CHALLENGE:
Print verbatim the lines of the material below, starting at the line that contains "Click the Grilled" and ending at the line that contains "pyautogui.click(x=91, y=109)", with both included.

TASK INPUTS:

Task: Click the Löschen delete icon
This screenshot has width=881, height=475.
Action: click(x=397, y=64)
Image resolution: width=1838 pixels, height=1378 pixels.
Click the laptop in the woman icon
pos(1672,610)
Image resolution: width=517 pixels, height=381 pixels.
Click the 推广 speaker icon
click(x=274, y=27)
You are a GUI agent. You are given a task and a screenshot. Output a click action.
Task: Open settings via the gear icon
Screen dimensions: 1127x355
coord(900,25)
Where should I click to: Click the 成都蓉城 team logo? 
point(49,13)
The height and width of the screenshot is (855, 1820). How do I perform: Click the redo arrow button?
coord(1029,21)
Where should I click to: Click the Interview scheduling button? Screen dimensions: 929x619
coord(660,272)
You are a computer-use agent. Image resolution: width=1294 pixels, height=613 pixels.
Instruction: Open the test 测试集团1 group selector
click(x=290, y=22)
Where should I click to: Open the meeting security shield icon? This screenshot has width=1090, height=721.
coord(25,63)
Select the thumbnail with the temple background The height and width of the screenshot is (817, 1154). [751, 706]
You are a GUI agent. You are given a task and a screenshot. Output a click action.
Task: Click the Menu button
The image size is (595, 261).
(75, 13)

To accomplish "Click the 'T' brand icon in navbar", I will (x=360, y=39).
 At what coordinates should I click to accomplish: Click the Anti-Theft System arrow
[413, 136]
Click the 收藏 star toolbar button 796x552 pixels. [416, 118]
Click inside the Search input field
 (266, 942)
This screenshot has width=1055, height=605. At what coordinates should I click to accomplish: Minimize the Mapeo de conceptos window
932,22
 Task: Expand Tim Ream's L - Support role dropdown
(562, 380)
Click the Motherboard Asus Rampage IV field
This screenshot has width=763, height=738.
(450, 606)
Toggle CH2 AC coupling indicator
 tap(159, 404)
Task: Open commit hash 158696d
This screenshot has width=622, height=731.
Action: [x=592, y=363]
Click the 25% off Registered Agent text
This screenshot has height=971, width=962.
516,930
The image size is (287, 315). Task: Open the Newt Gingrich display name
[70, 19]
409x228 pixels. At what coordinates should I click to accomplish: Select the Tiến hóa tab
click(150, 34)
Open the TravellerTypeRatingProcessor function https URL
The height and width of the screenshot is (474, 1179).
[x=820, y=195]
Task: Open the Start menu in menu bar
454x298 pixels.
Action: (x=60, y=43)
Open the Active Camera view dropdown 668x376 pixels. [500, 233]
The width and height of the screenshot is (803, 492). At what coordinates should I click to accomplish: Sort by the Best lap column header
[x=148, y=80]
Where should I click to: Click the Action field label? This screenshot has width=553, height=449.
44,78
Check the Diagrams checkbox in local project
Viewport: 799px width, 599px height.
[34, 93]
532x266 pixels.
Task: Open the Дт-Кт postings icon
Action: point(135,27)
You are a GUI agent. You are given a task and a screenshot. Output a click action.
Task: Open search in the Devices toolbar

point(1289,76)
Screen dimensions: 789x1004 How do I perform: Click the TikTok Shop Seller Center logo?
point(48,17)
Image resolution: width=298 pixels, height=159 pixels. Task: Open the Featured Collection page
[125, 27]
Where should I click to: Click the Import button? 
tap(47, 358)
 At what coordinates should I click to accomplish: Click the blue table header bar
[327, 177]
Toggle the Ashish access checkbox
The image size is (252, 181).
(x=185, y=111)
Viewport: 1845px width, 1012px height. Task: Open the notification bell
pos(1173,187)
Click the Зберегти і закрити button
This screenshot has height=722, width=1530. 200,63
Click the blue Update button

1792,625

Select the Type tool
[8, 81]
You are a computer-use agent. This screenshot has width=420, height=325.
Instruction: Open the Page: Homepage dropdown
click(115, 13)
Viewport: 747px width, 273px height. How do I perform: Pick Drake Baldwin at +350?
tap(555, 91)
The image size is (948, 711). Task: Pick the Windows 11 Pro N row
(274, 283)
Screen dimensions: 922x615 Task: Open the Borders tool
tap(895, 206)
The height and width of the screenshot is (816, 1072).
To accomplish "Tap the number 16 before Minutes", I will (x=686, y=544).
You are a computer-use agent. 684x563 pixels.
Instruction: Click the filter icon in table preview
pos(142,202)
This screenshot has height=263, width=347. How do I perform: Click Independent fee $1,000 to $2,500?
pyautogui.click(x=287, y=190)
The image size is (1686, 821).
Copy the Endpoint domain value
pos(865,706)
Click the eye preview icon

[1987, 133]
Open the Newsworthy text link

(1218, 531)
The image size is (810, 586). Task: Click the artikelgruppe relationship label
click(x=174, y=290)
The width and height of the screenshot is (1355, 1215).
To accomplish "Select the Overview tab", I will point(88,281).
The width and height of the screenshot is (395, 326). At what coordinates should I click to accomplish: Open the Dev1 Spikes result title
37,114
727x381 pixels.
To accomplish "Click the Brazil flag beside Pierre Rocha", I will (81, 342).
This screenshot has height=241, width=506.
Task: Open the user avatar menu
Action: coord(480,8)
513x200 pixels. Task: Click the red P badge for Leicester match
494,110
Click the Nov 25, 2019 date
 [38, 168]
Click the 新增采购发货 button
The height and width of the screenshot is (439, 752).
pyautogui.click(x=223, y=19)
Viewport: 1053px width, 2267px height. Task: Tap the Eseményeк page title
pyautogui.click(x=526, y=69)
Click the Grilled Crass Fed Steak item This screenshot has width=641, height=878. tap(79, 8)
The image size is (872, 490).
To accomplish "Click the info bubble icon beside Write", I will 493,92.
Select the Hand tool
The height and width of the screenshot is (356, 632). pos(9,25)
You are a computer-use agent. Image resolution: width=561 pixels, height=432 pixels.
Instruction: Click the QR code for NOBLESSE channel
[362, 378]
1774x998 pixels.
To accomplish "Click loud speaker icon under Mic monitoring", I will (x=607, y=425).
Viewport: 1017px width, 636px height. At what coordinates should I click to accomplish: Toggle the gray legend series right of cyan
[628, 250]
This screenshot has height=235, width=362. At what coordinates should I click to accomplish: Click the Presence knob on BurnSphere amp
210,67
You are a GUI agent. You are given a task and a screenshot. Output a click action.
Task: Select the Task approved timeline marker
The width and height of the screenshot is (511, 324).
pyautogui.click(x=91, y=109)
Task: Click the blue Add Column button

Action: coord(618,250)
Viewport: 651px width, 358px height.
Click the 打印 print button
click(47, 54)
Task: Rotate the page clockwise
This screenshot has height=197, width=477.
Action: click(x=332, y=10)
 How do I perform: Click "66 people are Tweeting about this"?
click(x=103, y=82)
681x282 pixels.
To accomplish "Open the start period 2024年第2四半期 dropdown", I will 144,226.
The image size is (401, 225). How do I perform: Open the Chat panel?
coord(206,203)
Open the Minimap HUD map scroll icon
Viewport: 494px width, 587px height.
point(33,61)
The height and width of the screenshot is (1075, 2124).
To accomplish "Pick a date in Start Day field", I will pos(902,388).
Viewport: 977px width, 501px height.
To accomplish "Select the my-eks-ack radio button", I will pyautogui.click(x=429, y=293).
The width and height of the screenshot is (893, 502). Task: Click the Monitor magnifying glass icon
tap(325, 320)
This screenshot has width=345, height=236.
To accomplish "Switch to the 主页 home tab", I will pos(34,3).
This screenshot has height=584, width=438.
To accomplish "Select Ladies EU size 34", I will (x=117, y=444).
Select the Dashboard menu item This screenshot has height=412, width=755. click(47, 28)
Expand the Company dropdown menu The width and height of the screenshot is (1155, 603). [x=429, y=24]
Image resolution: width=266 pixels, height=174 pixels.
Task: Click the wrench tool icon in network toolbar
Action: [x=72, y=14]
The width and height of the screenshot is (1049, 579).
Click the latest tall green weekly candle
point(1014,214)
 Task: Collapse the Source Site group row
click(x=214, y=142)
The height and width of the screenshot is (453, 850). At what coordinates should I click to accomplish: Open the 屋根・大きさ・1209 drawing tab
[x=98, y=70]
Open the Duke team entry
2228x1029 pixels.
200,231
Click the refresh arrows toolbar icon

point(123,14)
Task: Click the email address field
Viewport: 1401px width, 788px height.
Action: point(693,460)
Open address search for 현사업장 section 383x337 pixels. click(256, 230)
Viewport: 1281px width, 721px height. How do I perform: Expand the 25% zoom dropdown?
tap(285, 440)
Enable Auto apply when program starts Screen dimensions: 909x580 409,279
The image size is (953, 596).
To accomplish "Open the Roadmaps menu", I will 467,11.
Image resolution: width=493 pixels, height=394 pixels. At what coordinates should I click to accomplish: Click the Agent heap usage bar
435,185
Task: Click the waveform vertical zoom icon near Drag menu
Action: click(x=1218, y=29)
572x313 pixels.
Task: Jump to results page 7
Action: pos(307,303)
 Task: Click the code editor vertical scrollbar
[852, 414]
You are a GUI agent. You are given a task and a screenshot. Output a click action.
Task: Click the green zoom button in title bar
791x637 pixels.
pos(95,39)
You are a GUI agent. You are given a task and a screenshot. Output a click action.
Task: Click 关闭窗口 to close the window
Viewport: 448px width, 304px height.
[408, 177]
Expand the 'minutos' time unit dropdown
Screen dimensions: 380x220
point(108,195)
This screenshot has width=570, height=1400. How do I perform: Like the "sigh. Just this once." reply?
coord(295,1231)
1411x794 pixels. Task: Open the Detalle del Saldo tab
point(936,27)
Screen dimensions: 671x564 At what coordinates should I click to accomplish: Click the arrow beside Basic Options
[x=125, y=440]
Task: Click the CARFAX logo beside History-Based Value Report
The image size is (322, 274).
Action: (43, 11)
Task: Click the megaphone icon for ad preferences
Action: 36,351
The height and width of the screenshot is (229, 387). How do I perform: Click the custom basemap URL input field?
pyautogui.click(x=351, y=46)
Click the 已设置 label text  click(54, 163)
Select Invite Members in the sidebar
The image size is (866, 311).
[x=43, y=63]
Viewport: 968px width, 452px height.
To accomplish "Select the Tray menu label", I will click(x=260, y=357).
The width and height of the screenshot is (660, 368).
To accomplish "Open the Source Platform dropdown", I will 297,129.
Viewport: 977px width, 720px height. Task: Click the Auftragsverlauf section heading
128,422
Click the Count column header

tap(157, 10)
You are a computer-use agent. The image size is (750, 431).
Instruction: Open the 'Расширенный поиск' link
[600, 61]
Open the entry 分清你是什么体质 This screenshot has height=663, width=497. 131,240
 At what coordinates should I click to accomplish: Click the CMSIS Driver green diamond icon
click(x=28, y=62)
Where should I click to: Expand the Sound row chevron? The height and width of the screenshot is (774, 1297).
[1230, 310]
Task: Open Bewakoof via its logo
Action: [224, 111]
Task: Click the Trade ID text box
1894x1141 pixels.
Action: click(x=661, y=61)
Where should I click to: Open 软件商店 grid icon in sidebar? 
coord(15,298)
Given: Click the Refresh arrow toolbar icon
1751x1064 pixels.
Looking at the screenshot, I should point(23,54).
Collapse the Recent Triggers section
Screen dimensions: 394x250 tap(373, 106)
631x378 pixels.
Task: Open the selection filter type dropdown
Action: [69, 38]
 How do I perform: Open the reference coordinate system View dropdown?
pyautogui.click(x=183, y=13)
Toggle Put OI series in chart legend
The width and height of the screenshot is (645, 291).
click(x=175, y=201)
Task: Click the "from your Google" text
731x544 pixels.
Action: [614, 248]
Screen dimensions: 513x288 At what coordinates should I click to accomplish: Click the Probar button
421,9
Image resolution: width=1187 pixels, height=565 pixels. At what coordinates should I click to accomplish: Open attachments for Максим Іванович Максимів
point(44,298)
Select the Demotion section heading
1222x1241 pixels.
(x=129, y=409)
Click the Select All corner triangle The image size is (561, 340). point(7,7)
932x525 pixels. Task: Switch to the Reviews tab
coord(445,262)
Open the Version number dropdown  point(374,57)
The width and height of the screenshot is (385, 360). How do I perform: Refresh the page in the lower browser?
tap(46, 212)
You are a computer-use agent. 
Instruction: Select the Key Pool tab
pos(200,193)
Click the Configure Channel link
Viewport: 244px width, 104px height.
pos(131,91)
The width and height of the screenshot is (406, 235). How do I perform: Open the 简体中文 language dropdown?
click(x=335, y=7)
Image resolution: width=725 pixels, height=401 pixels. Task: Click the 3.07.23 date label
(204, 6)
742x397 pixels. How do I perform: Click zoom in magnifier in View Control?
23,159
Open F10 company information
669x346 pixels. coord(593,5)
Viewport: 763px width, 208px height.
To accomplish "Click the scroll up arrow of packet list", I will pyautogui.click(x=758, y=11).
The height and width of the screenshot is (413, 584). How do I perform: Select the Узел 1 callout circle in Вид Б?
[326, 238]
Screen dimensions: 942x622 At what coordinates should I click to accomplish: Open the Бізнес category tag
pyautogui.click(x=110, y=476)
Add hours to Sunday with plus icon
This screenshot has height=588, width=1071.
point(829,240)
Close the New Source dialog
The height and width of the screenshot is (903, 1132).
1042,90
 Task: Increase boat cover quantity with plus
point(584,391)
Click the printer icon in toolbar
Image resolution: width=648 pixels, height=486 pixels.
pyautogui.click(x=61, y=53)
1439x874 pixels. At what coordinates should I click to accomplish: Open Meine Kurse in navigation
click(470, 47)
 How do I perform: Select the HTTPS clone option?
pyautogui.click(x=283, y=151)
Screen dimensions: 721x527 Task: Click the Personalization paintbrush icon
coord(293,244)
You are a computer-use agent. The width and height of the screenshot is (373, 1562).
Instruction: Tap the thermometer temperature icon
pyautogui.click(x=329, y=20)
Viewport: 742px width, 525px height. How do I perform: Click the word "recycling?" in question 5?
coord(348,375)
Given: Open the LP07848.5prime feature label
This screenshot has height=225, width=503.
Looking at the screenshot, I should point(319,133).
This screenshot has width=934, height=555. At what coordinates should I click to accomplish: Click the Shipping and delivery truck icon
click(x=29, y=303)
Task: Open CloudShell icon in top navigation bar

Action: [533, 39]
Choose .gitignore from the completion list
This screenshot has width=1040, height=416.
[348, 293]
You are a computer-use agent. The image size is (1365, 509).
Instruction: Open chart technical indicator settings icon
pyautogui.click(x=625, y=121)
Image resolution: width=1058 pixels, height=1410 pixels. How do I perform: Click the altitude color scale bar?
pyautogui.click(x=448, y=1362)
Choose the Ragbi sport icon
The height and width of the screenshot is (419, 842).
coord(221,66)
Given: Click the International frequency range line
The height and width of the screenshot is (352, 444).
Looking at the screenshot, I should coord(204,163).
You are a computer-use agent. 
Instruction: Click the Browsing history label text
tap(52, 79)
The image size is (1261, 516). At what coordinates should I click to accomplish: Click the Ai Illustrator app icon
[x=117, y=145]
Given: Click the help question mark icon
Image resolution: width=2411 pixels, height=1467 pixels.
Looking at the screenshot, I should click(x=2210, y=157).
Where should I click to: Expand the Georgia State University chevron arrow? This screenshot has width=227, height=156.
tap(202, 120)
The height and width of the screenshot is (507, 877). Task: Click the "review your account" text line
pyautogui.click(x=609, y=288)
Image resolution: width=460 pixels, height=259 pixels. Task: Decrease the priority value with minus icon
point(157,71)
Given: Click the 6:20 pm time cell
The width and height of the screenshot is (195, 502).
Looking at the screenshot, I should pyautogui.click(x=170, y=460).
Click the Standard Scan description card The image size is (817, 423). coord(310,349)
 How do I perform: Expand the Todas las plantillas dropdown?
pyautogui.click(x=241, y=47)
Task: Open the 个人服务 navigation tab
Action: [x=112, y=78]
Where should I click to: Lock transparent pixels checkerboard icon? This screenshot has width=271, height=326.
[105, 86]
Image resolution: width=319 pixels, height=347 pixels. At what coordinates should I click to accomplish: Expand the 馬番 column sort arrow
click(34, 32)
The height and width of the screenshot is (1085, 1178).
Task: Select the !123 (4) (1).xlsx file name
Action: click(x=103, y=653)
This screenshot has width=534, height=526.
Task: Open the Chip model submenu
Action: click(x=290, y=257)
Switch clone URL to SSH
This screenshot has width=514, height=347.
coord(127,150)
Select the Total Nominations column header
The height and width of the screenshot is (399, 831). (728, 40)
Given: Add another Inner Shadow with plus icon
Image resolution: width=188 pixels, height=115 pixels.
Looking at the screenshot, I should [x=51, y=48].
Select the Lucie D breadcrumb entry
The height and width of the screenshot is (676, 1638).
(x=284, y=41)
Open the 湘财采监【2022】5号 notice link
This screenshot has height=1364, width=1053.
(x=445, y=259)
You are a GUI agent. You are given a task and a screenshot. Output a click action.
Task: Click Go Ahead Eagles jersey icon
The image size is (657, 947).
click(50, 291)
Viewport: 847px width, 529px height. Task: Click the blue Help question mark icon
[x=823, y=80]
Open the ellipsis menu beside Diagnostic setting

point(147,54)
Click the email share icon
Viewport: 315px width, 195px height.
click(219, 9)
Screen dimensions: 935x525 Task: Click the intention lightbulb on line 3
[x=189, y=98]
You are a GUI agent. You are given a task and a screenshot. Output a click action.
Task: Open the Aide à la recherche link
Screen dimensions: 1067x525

SOLUTION BELOW:
Click the Grilled Crass Fed Steak item This screenshot has width=641, height=878. tap(79, 8)
The image size is (872, 490).
To accomplish "Click the info bubble icon beside Write", I will 493,92.
Select the Hand tool
The height and width of the screenshot is (356, 632). pos(9,25)
You are a computer-use agent. Image resolution: width=561 pixels, height=432 pixels.
Instruction: Click the QR code for NOBLESSE channel
[362, 378]
1774x998 pixels.
To accomplish "Click loud speaker icon under Mic monitoring", I will (x=607, y=425).
Viewport: 1017px width, 636px height. At what coordinates should I click to accomplish: Toggle the gray legend series right of cyan
[628, 250]
This screenshot has height=235, width=362. At what coordinates should I click to accomplish: Click the Presence knob on BurnSphere amp
210,67
You are a GUI agent. You are given a task and a screenshot. Output a click action.
Task: Select the Task approved timeline marker
The width and height of the screenshot is (511, 324).
pyautogui.click(x=91, y=109)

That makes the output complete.